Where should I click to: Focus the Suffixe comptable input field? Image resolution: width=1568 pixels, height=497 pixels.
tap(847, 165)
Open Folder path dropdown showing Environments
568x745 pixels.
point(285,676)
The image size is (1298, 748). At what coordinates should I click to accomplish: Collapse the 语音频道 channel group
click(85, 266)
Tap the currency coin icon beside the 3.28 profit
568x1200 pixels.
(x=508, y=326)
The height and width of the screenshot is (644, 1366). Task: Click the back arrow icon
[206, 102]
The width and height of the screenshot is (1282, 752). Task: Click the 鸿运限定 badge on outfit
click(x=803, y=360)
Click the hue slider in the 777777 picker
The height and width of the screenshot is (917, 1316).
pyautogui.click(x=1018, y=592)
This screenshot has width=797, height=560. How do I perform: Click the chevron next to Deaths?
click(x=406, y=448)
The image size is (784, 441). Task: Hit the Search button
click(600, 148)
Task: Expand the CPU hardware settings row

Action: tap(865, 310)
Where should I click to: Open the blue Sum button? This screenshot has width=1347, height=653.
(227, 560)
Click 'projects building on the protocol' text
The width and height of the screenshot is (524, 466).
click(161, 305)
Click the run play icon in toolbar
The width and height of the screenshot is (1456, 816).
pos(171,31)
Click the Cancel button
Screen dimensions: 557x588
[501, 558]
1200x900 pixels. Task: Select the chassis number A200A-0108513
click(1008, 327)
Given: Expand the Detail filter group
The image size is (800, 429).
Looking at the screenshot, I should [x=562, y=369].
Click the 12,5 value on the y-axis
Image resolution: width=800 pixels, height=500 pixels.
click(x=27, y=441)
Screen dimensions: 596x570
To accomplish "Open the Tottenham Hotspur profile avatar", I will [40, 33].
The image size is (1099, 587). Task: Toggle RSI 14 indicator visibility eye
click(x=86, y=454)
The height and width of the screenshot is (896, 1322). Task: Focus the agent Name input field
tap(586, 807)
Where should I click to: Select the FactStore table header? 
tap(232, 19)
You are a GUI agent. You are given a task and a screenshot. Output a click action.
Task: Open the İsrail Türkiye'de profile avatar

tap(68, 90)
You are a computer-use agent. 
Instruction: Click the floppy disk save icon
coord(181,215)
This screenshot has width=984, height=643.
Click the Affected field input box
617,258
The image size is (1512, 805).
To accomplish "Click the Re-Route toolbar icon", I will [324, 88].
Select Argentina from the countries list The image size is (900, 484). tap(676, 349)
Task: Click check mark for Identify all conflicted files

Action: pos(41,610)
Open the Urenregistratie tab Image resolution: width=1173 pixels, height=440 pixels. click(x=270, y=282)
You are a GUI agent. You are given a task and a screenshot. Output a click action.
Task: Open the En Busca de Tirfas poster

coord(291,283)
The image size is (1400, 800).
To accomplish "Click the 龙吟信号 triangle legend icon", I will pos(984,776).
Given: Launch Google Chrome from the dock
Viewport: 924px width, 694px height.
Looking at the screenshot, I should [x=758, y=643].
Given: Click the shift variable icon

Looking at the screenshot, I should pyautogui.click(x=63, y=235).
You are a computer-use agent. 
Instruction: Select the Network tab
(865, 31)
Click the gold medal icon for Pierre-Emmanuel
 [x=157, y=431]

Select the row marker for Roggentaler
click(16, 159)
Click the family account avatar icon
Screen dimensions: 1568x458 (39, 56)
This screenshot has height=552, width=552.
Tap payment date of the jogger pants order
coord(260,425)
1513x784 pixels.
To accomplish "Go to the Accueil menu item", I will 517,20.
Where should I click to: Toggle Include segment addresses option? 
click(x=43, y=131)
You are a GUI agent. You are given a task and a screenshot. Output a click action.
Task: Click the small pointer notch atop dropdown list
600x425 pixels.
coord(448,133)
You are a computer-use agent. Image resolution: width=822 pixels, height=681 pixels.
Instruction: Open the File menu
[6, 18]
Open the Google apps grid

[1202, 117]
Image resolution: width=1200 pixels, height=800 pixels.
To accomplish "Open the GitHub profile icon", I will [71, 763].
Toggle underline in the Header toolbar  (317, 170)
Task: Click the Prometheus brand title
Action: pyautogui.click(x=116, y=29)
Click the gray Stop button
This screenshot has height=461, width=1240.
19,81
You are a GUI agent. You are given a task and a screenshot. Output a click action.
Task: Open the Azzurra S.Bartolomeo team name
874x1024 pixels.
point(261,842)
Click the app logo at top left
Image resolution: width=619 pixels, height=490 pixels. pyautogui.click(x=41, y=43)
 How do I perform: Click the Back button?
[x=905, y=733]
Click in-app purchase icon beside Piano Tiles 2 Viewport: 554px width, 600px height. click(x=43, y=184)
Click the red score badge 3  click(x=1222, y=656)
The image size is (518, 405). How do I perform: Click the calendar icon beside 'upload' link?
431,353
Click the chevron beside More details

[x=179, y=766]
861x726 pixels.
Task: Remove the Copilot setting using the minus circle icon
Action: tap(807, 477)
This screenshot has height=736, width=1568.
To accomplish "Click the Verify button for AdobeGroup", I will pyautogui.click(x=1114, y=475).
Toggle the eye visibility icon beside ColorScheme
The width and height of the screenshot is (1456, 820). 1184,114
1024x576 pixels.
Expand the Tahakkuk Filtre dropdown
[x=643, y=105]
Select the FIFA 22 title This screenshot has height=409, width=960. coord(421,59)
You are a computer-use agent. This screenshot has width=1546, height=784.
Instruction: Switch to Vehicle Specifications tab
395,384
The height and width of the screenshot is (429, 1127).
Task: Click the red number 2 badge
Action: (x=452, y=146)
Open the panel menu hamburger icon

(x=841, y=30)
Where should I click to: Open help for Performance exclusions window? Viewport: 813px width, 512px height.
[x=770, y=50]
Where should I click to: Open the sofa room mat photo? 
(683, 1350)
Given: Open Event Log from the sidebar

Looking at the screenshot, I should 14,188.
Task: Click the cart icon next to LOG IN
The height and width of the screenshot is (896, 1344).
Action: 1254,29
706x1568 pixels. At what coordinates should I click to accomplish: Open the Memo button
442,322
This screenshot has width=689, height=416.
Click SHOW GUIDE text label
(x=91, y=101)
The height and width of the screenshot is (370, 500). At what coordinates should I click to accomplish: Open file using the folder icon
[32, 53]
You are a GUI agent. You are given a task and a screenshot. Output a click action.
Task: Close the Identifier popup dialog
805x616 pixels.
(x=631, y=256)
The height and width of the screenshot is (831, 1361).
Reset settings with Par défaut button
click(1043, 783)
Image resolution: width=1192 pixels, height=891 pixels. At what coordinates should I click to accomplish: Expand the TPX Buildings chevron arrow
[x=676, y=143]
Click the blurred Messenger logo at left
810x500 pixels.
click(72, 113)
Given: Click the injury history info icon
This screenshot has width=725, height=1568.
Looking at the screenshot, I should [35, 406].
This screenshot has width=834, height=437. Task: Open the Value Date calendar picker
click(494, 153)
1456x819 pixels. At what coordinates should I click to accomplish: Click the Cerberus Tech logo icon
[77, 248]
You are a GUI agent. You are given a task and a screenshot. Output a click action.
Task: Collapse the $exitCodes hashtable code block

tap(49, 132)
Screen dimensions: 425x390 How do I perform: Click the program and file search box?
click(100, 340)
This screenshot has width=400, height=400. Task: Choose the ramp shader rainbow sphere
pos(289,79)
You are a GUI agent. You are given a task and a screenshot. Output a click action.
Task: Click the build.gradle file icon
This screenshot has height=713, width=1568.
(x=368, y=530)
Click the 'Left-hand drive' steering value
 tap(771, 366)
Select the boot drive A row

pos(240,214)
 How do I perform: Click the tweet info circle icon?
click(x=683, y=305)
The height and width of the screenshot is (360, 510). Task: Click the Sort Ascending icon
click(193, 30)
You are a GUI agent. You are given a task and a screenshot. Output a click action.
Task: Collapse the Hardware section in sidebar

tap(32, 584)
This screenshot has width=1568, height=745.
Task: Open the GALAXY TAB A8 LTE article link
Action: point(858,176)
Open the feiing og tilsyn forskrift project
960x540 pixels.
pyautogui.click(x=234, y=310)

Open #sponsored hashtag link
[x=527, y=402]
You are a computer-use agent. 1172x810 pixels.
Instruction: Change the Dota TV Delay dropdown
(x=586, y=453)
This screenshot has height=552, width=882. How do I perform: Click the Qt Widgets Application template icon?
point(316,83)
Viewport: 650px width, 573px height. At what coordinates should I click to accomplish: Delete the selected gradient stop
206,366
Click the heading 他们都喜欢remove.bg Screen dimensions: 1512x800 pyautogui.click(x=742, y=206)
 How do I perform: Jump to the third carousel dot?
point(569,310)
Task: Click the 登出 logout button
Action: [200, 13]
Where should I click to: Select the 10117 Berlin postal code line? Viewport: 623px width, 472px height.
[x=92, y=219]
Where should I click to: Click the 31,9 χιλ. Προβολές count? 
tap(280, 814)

-=-=-

*Task brief*: Each line above that includes "list" should be shown.

*Written solution*:
Select Argentina from the countries list The image size is (900, 484). tap(676, 349)
Task: Click the small pointer notch atop dropdown list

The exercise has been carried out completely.